It is the script and plot that let the film down or actually the pomposity of the former and lack of the latter all ushered in when the homeless brother and sister played by Diego Gamaliel and María Evoli arrive seeking refuge from the outside world.
Setting them to work on his strange projects the bearded tramp begins indoctrinating them into his own beliefs which where unlocked when he embraced the solitude of his life allowing any and all perversions to be acceptable something he feels the siblings should share.
And share they do as the film shows us a series of graphic fornication including incest, lesbianism, orgies, cannibalism, rape and necrophilia (but no homosexual sex for some unknown reason) all of which transforms the taboo busting threesome into a fucked up family of desire driven psychos free from social and moral restrictions.
Much like the drudgingly grim original version of We Are What We Are, the lack of light or even vague shading to the perpetually morbid physical consumption the characters descend into ultimately makes We Are the Flesh morosely mundane after the initial scandalous exhilaration of seeing extreme close ups of penises and vaginas of which there are many.

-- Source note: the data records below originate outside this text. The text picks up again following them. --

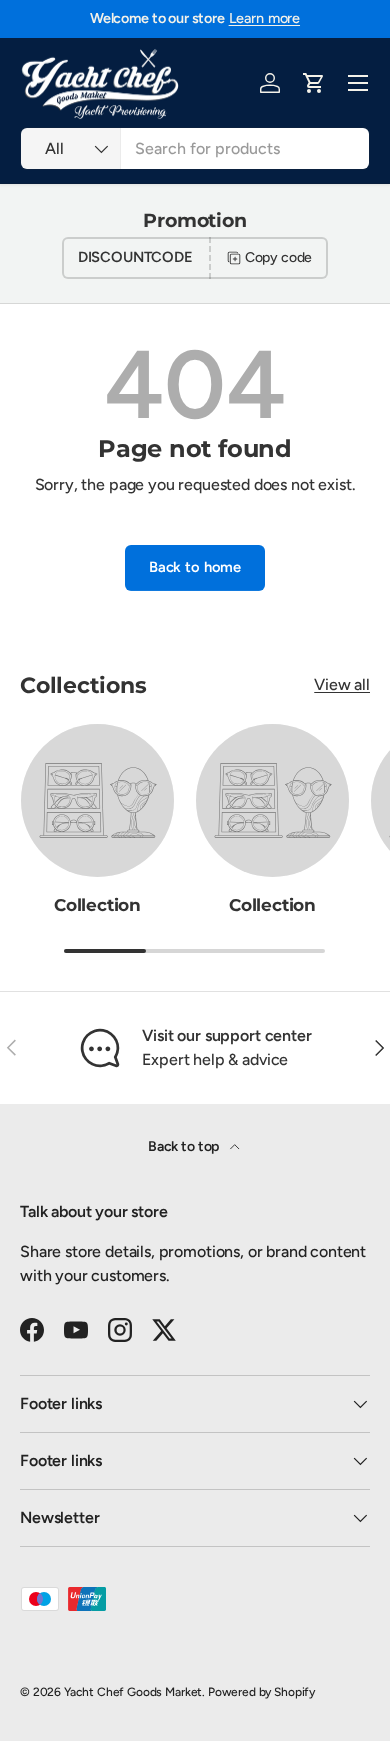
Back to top (185, 1146)
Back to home (195, 567)
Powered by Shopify (261, 1692)
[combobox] (195, 148)
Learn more (264, 18)
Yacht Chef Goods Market (133, 1692)
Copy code (279, 257)
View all (342, 684)
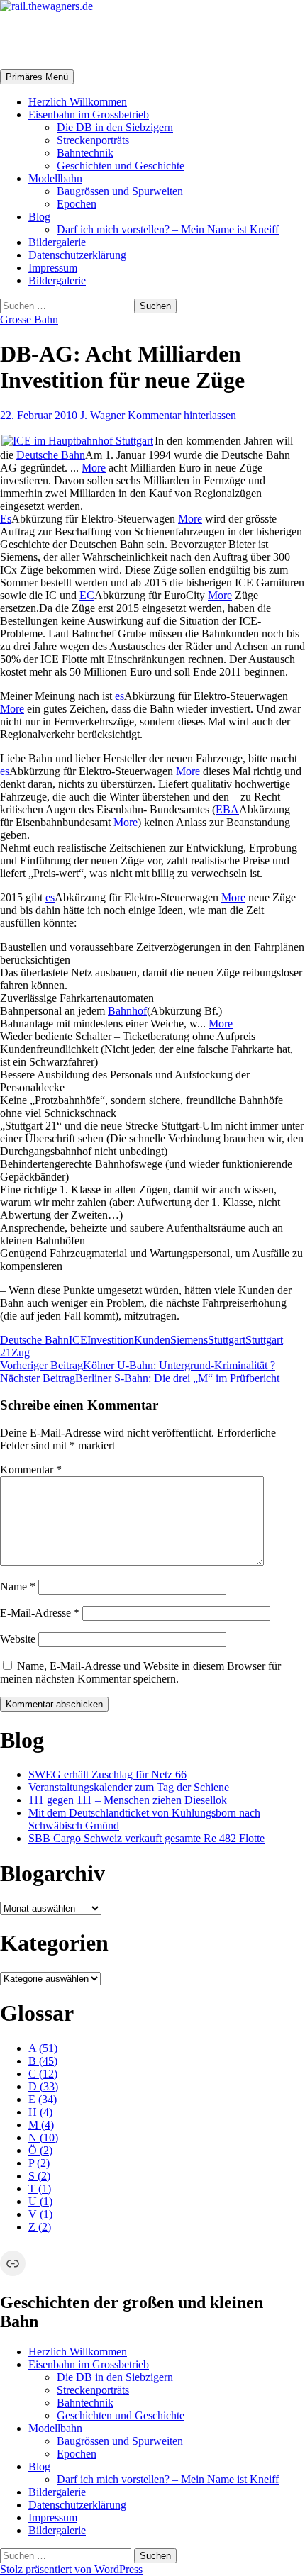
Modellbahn (55, 178)
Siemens (189, 1340)
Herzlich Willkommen (77, 102)
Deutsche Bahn (50, 455)
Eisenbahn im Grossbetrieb (88, 114)
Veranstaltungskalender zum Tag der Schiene (128, 1787)
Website (17, 1639)
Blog (39, 217)
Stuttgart (226, 1340)
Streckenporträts (93, 140)
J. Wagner (102, 415)
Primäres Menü (37, 77)
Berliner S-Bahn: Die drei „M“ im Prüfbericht (139, 1378)
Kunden (152, 1340)
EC (86, 595)
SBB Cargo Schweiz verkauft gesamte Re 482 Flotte (146, 1838)
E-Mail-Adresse (39, 1613)
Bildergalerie (57, 242)
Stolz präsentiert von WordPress (71, 2569)
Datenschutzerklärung (77, 255)
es (119, 696)
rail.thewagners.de (89, 40)
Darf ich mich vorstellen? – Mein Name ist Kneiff (168, 229)
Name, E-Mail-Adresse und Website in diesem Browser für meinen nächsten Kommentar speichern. (140, 1672)
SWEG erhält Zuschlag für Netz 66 (107, 1774)
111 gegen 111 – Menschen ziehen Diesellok (127, 1800)
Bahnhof (127, 1011)
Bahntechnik (85, 153)
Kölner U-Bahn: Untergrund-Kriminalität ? (137, 1365)
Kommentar (31, 1469)
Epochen (76, 204)
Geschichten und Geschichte (120, 166)
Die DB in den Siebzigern (115, 127)
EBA (227, 809)
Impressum (52, 268)
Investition (110, 1340)
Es (5, 519)
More (94, 468)
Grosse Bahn (29, 319)
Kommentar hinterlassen (182, 415)
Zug (20, 1352)
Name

The well done dreamlike look of Emiliano Rocha Minter’s movie was sadly not enough to keep me engaged as one of my pet hates is when a horror film desperately attempts to shock. Although I am sure somewhere within We Are the Flesh there is an interesting point on human carnality and society’s attitudes to sex it was lost to me early on in tit exposing tedium.
If you like arthouse horror with plenty of sex or have a penchant for the Mexican New Wave this is an erotically extreme match made in hell for you but sadly We Are the Flesh just left me limp and unsatisfied.